Une personne sur deux rentre des pays tropicaux avec des compagnons de voyage imprévus : des entérobactéries multirésistantes (EMR). Si les porteurs sont généralement sains, et que la grande majorité d’entre eux éliminent ces EMR spontanément, des précautions sont néanmoins à prendre au cours des 3 premiers mois suivant leur retour, notamment en cas d’intervention chirurgicale – c’est l’appel à la prudence lancé par une équipe de chercheurs du laboratoire de bactériologie du CHU Bichat - Claude-Bernard, à Paris.
L’équipe a récemment publié une étude dans la revue « Clinical Infectious Diseases », dans laquelle 824 personnes bien portantes ont été suivies, avant et après un séjour en zone tropicale : Afrique subsaharienne, Asie ou Amérique du Sud. Ces participants ont dû fournir un prélèvement des selles dans la semaine précédant leur départ, et à leur retour.
Des résultats inattendus
Les chercheurs ont été surpris par l’ampleur de leurs résultats ; en moyenne, 50 % des voyageurs étaient porteurs d’environ 2 EMR, certains en portaient même jusqu’à 8, remarque le premier auteur de l’étude, le Dr Etienne Ruppé.

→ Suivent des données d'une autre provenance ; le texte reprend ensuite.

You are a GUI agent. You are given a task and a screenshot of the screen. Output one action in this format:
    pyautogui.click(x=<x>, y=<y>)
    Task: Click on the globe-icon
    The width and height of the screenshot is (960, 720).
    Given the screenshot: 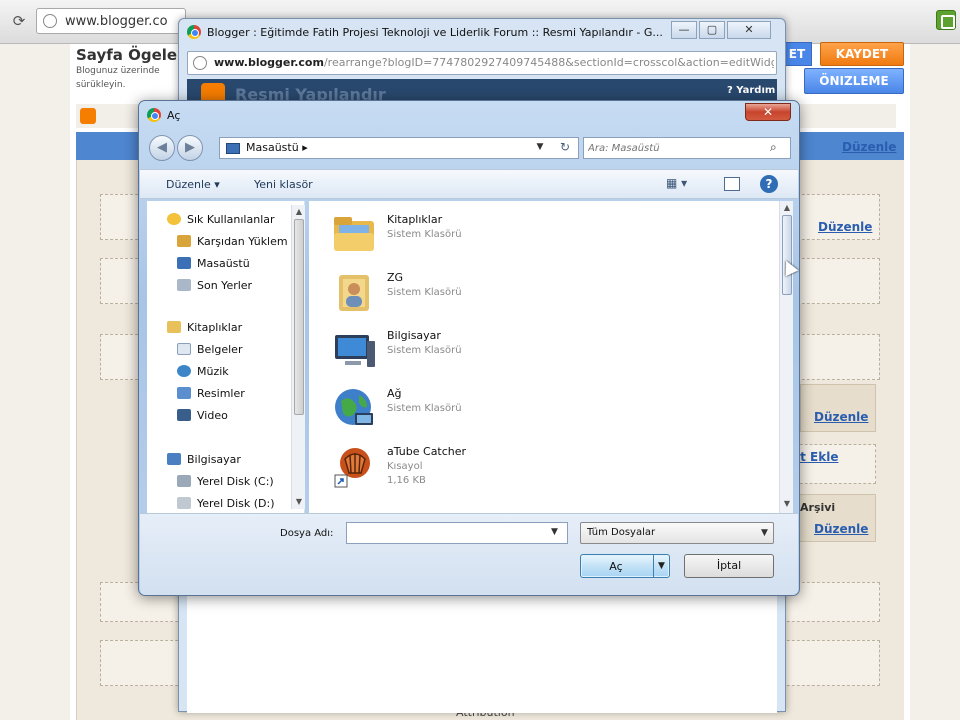 What is the action you would take?
    pyautogui.click(x=50, y=21)
    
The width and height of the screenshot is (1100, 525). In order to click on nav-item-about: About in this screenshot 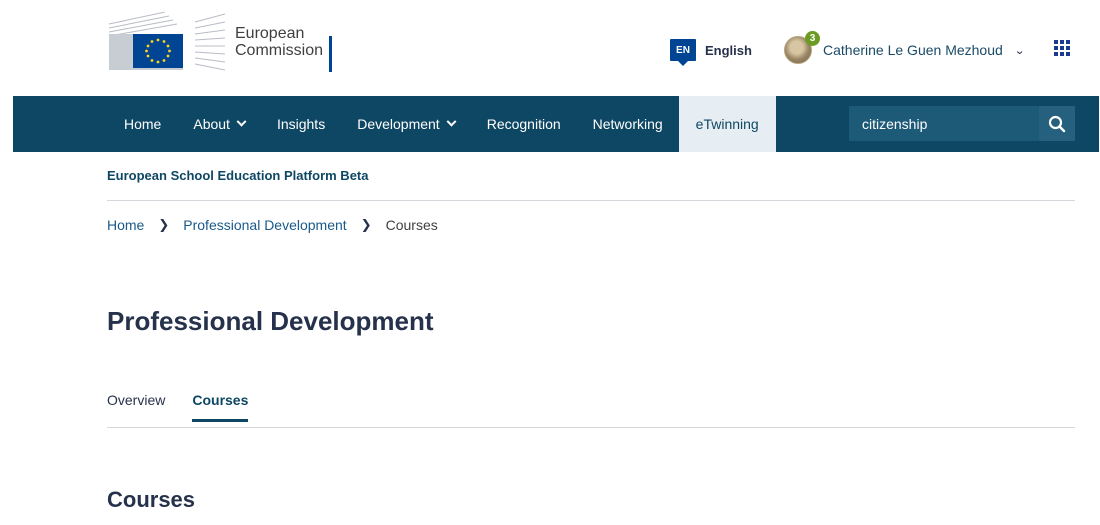, I will do `click(219, 124)`.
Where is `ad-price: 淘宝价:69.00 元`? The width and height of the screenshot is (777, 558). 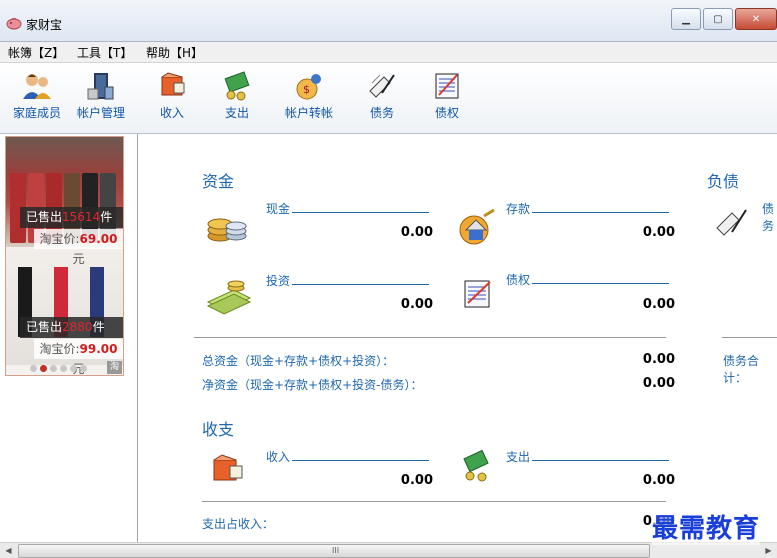
ad-price: 淘宝价:69.00 元 is located at coordinates (78, 248).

La fréquence de contamination variait selon la zone géographique visitée. Au retour d’Asie, plus de 72 % des voyageurs étaient contaminés par une EMR, au retour d’Afrique subsaharienne 47 %, et au retour d’Amérique du Sud, 31 %.
Exploration préopératoire
Si le suivi prolongé des voyageurs a montré que 95 % d’entre eux éliminaient spontanément ces EMR dans les 3 mois suivant leur retour, cela ne veut pas dire qu’ils sont hors de danger. « Parmi les voyageurs, il y en a qui sont plus à risque de faire des infections que d’autres, explique le Dr Ruppé. Ces bactéries ne vont pas provoquer plus d’infections, mais elles seront plus dangereuses si le patient fait une infection. » Le spécialiste met tout particulièrement en garde en cas d’une hospitalisation programmée. « Si une chirurgie est programmée dans les 3 mois suivant leur retour de zone tropicale, clairement, le médecin devrait réaliser une exploration – mais ce n’est pas officiellement recommandé, déplore-t-il. Ce sont nos propres conclusions, ce n’est pas encore traduit en terme législatif ou en terme de recommandations officielles. » Alors que la prise en charge des sujets rapatriés de l’étranger ou hospitalisés pendant l’année à l’étranger fait office de recommandations précises, « il y a un vide juridique total sur les voyageurs sains », souligne-t-il.
Pendant le voyage : éviter antibiotiques et nifuroxazide
En prévision du voyage aux tropiques, en plus des recommandations habituelles concernant l’eau – ne boire que de l’eau en bouteille – et la cuisson des aliments, le Dr Ruppé appelle les médecins à fortement déconseiller l’utilisation d’antibiotique au cours du voyage. « Certaines personnes vont voyager avec des antibiotiques et les utiliser pour tenter de traiter des épisodes de diarrhée. » Pour ce dernier, il s’agit d’une « double mauvaise idée » : « d’une part, les antibiotiques sont déconseillés pour l’immense majorité des épisodes de diarrhée, ça n’améliore pas les symptômes. D’autre part, le microbiote intestinal va être fragilisé par ces antibiotiques, qui favorisent justement l’implantation de bactéries exogènes résistantes ». L’expert met également en garde contre l’utilisation du nifuroxazide (Ercéfuryl) – « donner cet antiseptique est une catastrophe, ça ne sert à rien ». En conclusion, il préconise de recommander aux patients une consultation dans un centre de vaccination international. « Le généraliste n’est pas forcément au courant des dernières tendances, notamment concernant la prophylaxie anti-paludisme », remarque-t-il.